**INSTRUCTION**
Reproduce every one of the entries below word for word, but leave out the pictures.
═══ STORED ROWS ═══
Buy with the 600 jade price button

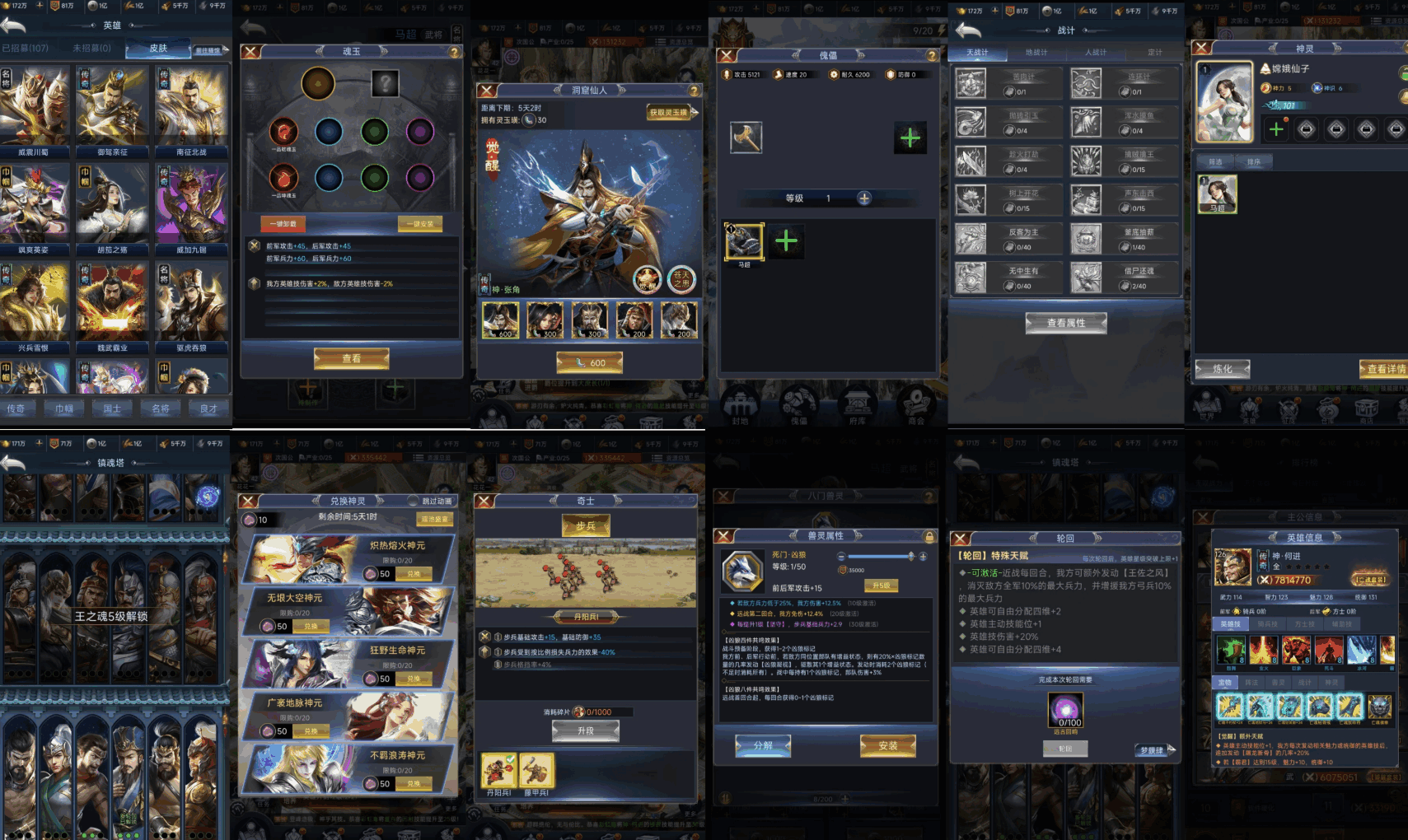pyautogui.click(x=590, y=362)
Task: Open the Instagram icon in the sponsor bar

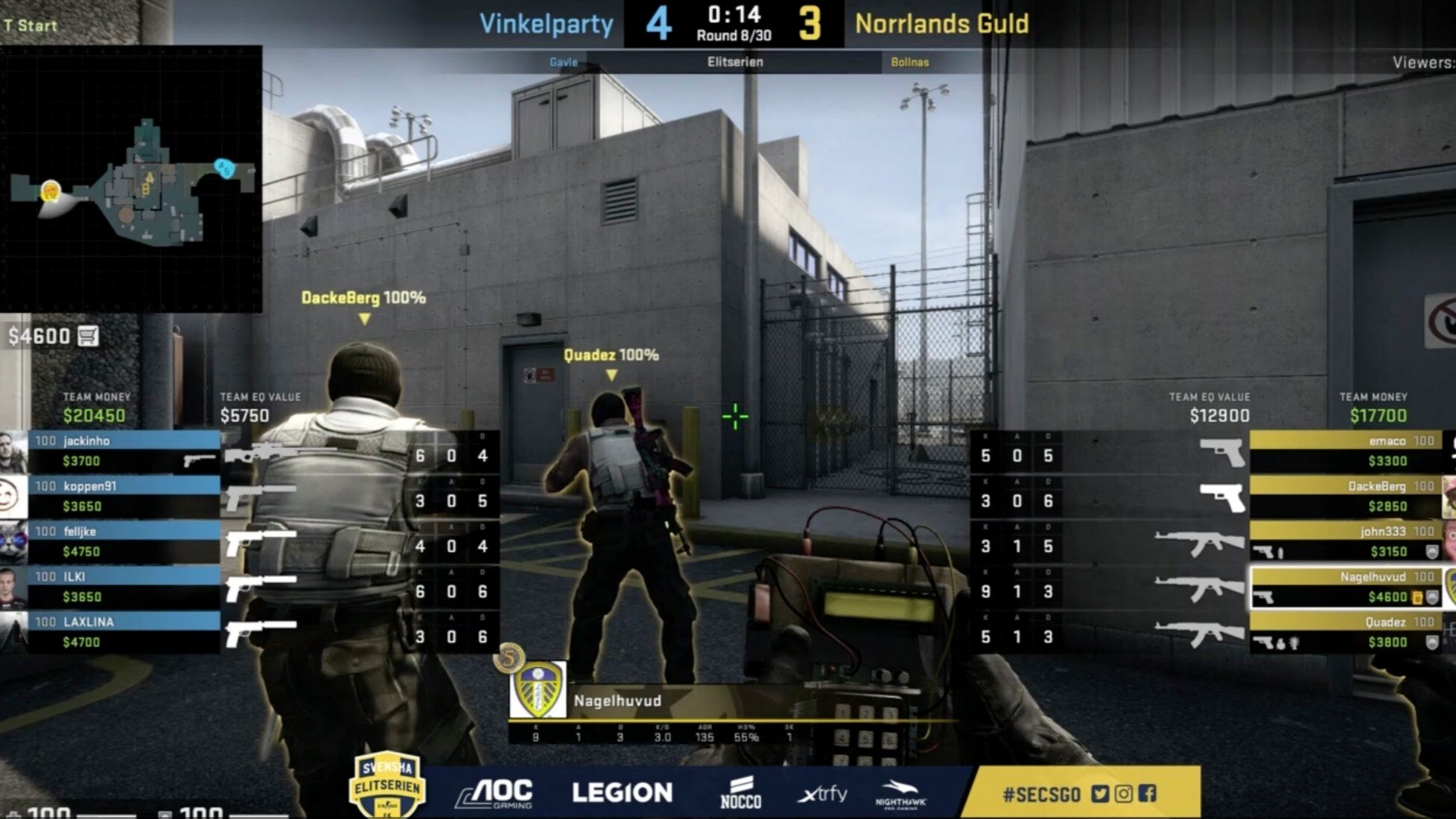Action: point(1122,794)
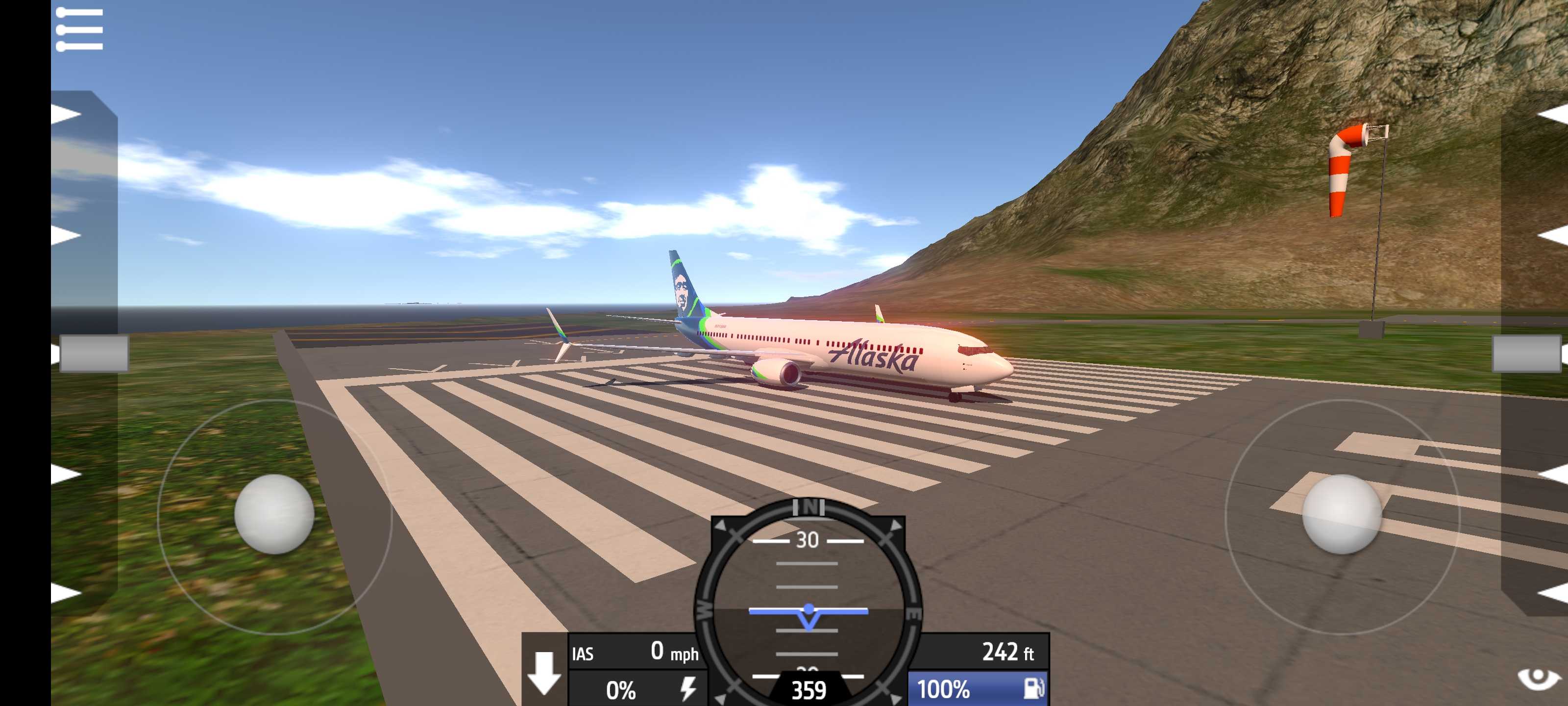Click the left throttle slider handle
The height and width of the screenshot is (706, 1568).
click(94, 353)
═══
**RESPONSE**
Buy with the 600 jade price button

pyautogui.click(x=590, y=362)
Task: Open the Instagram icon in the sponsor bar

Action: point(1122,794)
Click the left throttle slider handle
The height and width of the screenshot is (706, 1568).
click(94, 353)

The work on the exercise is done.